Methods: This randomised controlled trial recruited patients with gynaecological, urological or lower gastrointestinal malignancy due to receive radical radiotherapy. Patients were randomised to a low fat (20% total energy from long chain triglycerides), modified fat (20% from long chain triglycerides and 20% from medium chain triglycerides) or normal fat diet (40% total energy from long chain triglycerides). The primary outcome was a difference in change in Inflammatory Bowel Disease Questionnaire – Bowel (IBDQ‐B) score, from the start to end of radiotherapy.
Results: A total of 117 patients with pelvic tumours (48% urological; 32% gastrointestinal; 20% gynaecological), with mean (SD) age: 65 (11.0) years, male : female ratio: 79 : 38, were randomised. The mean (SE) fall in paired IBDQ‐B score was −7.3 (0.9) points, indicating a worsening toxicity. Differences between groups were not significant: P = 0.914 (low versus modified fat), P = 0.793 (low versus normal fat) and P = 0.890 (modified versus normal fat).

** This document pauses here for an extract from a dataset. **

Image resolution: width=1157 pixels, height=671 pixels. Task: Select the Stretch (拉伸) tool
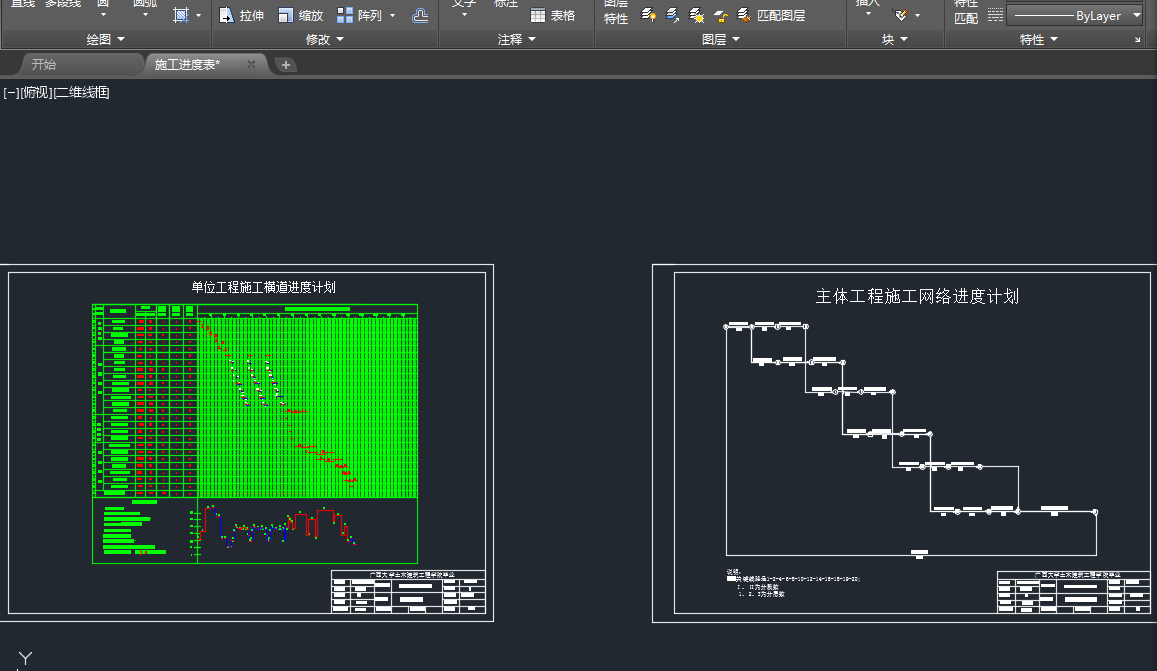[241, 15]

The difference in fat intake between low and normal fat groups was 29.5 g [1109 kJ (265 kcal)] amounting to 11% (of total energy intake) compared to the planned 20% differential. Full compliance with fat prescription was only 9% in the normal fat group compared to 93% in the low fat group.
Conclusions: A low or modified fat diet during pelvic radiotherapy did not improve gastrointestinal symptom scores compared to a normal fat intake. An inadequate differential in fat intake between the groups may have confounded the results.